## Work task
Copy word for word, and only, the lines below from the one with "960x571 pixels." through the last.

(Dataset records)
►
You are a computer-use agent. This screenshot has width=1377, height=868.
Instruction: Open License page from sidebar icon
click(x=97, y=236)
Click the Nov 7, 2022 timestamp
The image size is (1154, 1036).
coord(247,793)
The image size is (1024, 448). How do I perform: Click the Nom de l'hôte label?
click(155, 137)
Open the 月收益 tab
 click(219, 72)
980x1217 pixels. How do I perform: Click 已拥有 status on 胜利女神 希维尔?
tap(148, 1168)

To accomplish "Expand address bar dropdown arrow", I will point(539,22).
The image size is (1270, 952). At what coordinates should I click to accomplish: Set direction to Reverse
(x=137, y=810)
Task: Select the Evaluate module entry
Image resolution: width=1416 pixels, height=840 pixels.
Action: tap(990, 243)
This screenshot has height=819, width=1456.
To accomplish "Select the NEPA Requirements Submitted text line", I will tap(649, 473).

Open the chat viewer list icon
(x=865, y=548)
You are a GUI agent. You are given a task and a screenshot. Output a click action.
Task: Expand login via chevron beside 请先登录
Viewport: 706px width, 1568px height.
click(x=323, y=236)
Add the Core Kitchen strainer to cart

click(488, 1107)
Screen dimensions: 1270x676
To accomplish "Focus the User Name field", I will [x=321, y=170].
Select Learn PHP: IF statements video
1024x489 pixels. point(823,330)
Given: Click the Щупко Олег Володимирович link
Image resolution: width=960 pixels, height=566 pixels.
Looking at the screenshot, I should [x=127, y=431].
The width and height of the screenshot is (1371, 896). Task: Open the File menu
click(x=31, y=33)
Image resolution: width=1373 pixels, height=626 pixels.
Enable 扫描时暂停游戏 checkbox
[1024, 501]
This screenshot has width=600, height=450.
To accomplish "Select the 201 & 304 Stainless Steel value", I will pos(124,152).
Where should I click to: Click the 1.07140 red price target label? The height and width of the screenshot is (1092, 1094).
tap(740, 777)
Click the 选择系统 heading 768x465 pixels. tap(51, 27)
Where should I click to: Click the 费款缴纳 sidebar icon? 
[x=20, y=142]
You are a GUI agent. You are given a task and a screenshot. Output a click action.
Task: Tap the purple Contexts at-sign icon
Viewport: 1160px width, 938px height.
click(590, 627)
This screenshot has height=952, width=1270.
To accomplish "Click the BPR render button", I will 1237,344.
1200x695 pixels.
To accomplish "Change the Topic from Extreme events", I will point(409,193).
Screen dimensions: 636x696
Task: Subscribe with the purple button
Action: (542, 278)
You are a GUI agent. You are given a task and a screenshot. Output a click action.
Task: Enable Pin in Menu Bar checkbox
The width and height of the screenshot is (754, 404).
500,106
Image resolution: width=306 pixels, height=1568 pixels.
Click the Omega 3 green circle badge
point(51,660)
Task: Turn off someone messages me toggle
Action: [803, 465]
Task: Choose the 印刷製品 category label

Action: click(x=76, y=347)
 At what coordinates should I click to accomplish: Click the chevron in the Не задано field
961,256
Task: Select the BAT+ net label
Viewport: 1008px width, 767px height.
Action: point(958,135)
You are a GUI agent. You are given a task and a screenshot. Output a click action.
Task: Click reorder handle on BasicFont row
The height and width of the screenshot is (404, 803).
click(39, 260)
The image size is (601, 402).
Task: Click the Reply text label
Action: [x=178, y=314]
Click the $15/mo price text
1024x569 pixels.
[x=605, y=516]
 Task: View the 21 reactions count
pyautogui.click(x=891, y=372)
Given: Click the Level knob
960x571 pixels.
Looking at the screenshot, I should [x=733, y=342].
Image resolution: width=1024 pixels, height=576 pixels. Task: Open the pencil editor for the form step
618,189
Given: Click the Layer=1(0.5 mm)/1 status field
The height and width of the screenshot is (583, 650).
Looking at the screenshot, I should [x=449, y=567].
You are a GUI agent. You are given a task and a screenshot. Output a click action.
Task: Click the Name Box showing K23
◄
## Result of the exercise
960x571 pixels.
Looking at the screenshot, I should [x=733, y=342].
Image resolution: width=1024 pixels, height=576 pixels. Task: Open the pencil editor for the form step
618,189
Given: Click the Layer=1(0.5 mm)/1 status field
The height and width of the screenshot is (583, 650).
Looking at the screenshot, I should [x=449, y=567].
You are a GUI agent. You are given a task and a screenshot. Output a click action.
Task: Click the Name Box showing K23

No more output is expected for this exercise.